Berry v. People

36 Ill. 423 | Ill. | 1865

Mr. Justice Breese

delivered the opinion of the Court:

The plaintiff in error was indicted at the March term, 1864, of the St. Clair Circuit Court for a violation of section one hundred and thirty of the criminal code, and on trial by the court at the succeding October term, was convicted, and a fine imposed of twenty-five dollars and costs, for which judgment was rendered. The offense was committed in the city of Belle-ville, in St Clair county, in January, 1864, and was proved as charged.

To make out a defense, the plaintiff in error introduced the charter of the city of Springfield, granted in 1840, and adopted by the then town of Belleville as its city charter in 1850, and which so remained without any alteration until a new charter was adopted, on the eighteenth of February, 1859.

By the twenty-first section, of article five, of the charter first adopted, power was given the city council to tax, restrain, prohibit and suppress tippling houses, and dram shops, gaming houses, bawdy and other disorderly houses.

Section thirty-five gave the city council exclusive power by ordinance, to license, regulate and suppress and restrain billiard tables, and from one to twenty pin alleys, and every other description of gaming or gambling. Sess. Laws, 1839-40, page 6.

Under this power, the city passed and published, on the 26th of August, 1851, an ordinance, still in force, of the following purport:

“ Sec. 3. Whoever shall in this city set up or keep any gaining table, or gambling device, at which any game of chance shall be played for money or property, or anything representing money or property, or shall at any such table or device, or at any game of chance, bet, win, or lose any money ■or property, either in specie or anything representing the same, or shall suffer any such table or device at which any game of chance is played, to be set up or used in any tenement in his possession, or under his control, shall be deemed guilty of a .misdemeanor, and shall forfeit and pay a sum of not less than twenty-five dollars for every offense, and it shall he the duty of the mayor, on receiving satisfactory information of any snch table or device being set up and used, to issue his warrant to the city marshal, commanding him to destroy the same, which warrant shall be immediately executed.”

The plaintiff in error also introduced in evidence the new charter of the city of Belleville, granted on the 8th of February, 1859, and entitled “An act granting a new charter to the city of Belleville, and to reduce the several acts incorporating said city into one act.”

Source data:
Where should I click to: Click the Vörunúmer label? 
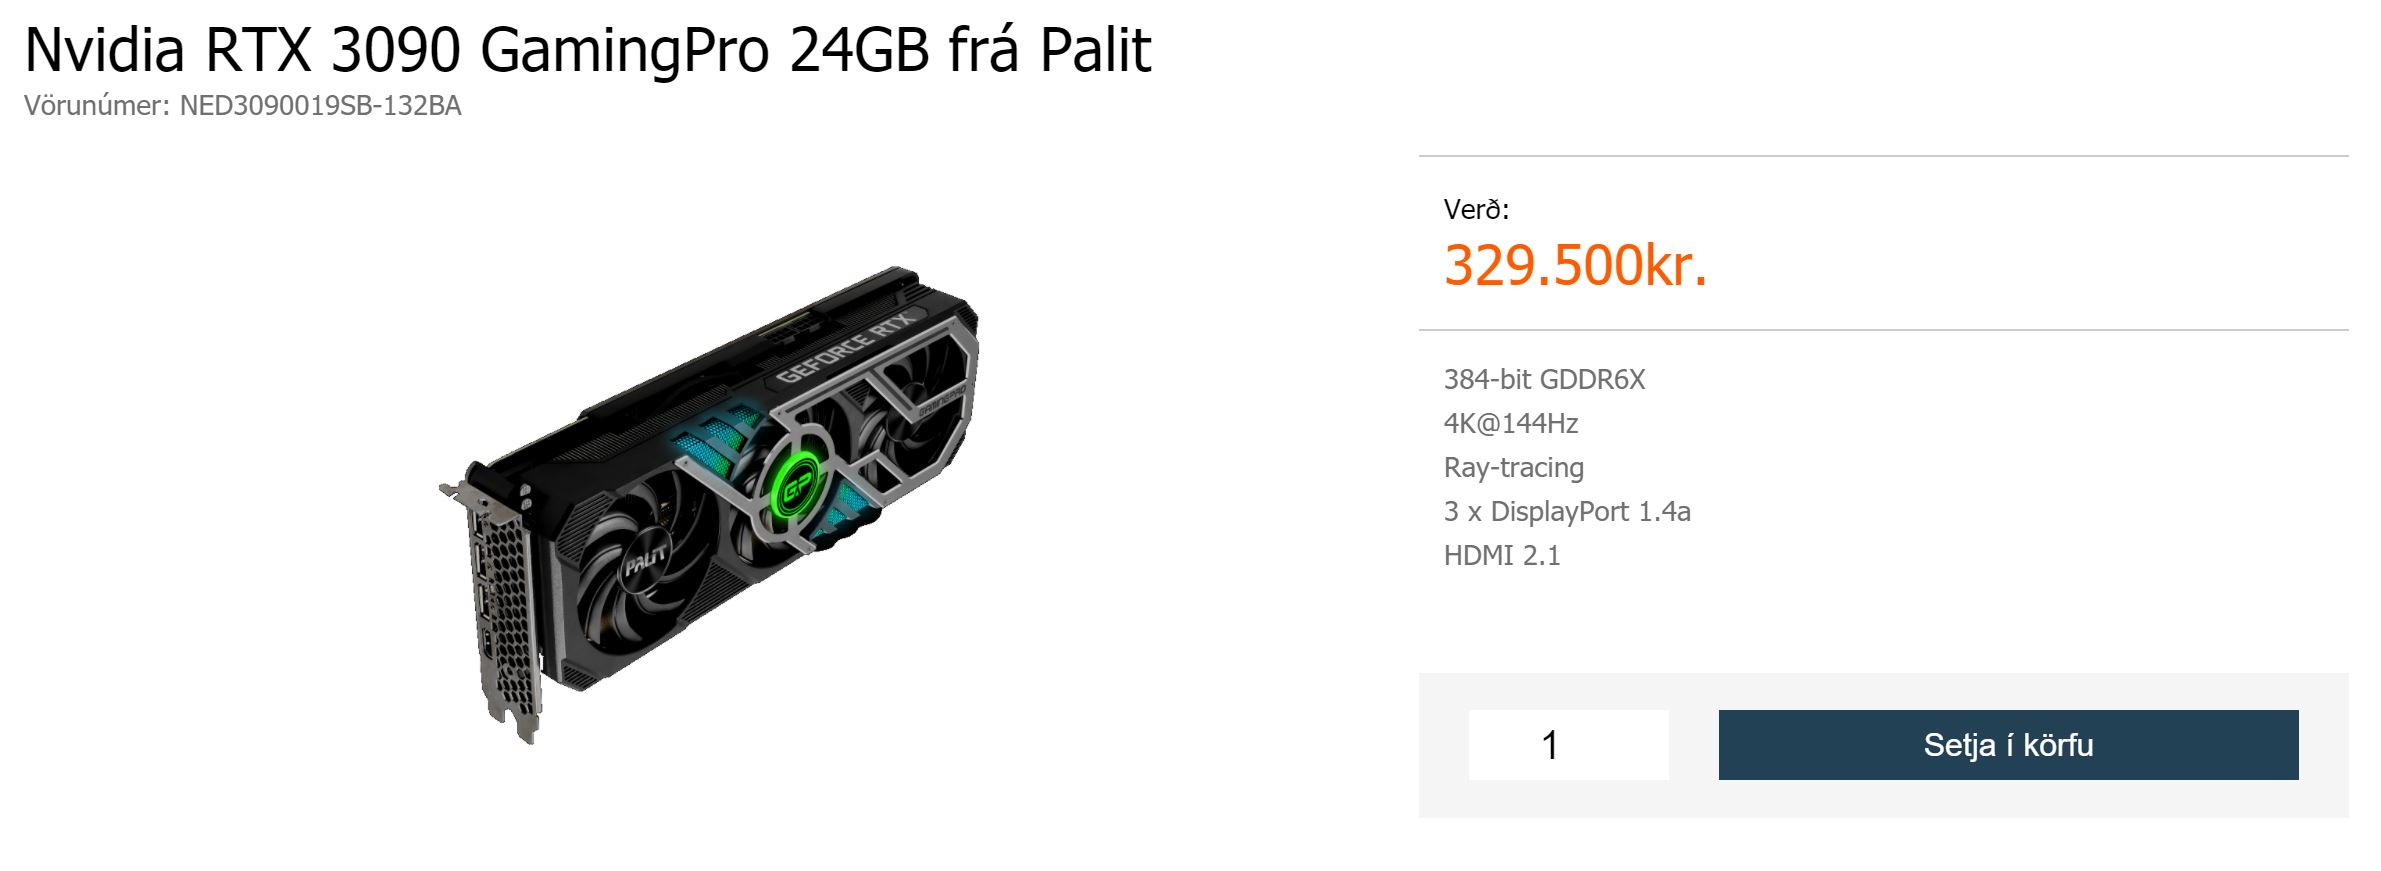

Set tasks:
**A.** From the Berry v. People opinion, copy the passage between "Berry v. People" and "proved as charged.", inclusive.
**B.** Answer the following questions from the Berry v. People opinion:
(i) What fine was imposed on the plaintiff in error?
(ii) On what date did the city pass and publish the ordinance?
(iii) In what year did the town of Belleville adopt the Springfield charter as its city charter?
**C.** Summarize the Berry v. People opinion in two sentences.

The solutions:
**A.**
Berry v. People

36 Ill. 423 | Ill. | 1865

Mr. Justice Breese

delivered the opinion of the Court:

The plaintiff in error was indicted at the March term, 1864, of the St. Clair Circuit Court for a violation of section one hundred and thirty of the criminal code, and on trial by the court at the succeding October term, was convicted, and a fine imposed of twenty-five dollars and costs, for which judgment was rendered. The offense was committed in the city of Belle-ville, in St Clair county, in January, 1864, and was proved as charged.

**B.**
(i) Twenty-five dollars and costs.
(ii) The 26th of August, 1851.
(iii) 1850.

**C.** The plaintiff in error was convicted in the St. Clair Circuit Court of violating section one hundred and thirty of the criminal code in the city of Belleville in January 1864, and was fined twenty-five dollars and costs. As a defense, the plaintiff in error introduced several items in evidence: the Springfield charter that Belleville had adopted, which gave its city council power over gaming; an 1851 city ordinance passed under that power against gaming tables and devices; and Belleville's new 1859 charter.